Buller. What would people say to one of Shakspeare's plays, were it to be written now?

North. The Edinburgh Reviewers would say it was a Lakish Rant. The Quarterly would tear it to bits, growling like a mastiff. The fact is, that our theatre is at an end, I fear. A new play, to be received triumphantly, would require to have all the fire and passion of the old-drama, and all the chasteness and order of the new. I doubt to reconcile these two will pass the power of any body now living. Buller. Try yourself, man.

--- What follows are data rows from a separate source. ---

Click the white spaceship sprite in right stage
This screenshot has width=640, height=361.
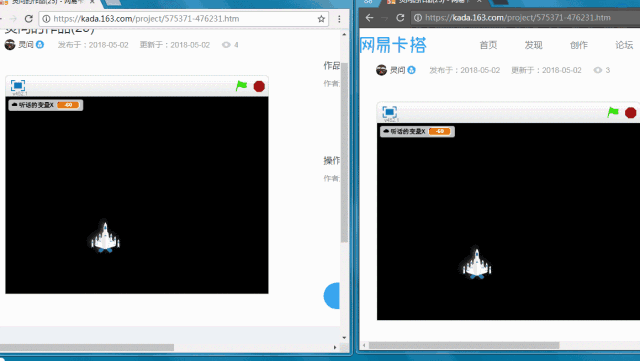(x=476, y=264)
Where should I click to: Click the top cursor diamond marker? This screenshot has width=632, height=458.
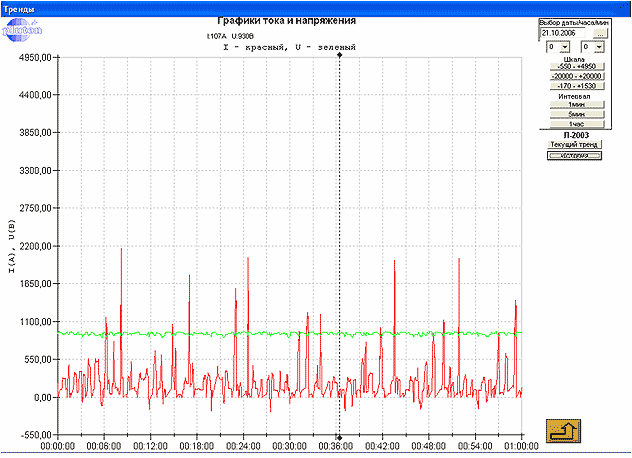click(x=339, y=55)
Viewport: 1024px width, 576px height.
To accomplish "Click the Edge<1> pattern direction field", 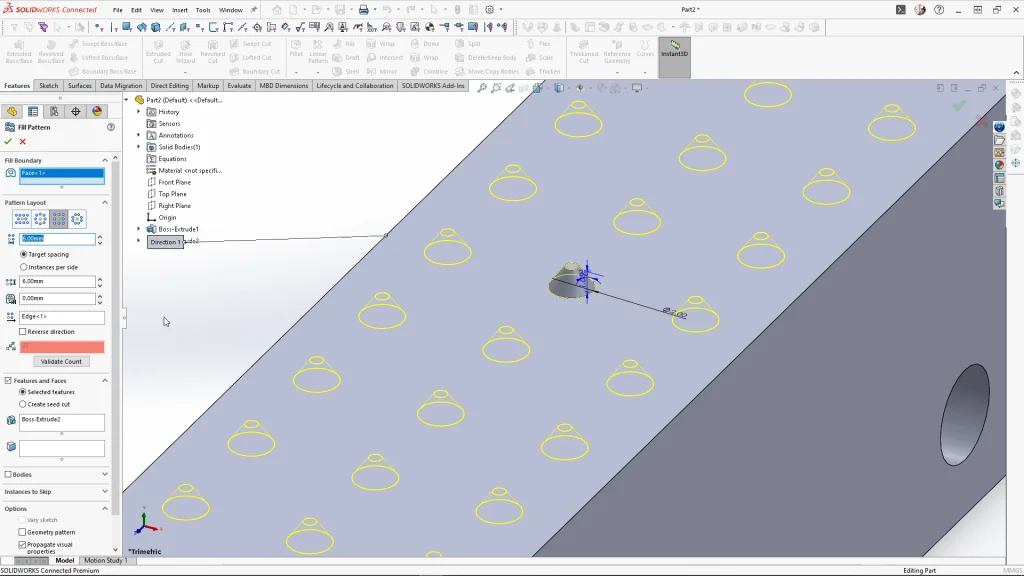I will click(x=61, y=317).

North. I never will-but if I did, I should make something altogether unlike anything that has ever been done in our language. Unless I could hit upon some new-really new-key, I should not think the attempt worth making. Even our dramatic verse is quite worn out. It would pall on one's ear were it written never so well. Buller. Why? Sophocles wrote the same metre with Eschylus. North. No more than Shakspeare wrote the same blank verse with Milton-or Byron, in the Corsair, the same measure with the Rape of the Lock. Counting the longs and shorts is not enough, Mr. Bachelor of Arts.

Buller. You despise our English study of the classics. You think it carried too far. I understand your meaning, Mr. North.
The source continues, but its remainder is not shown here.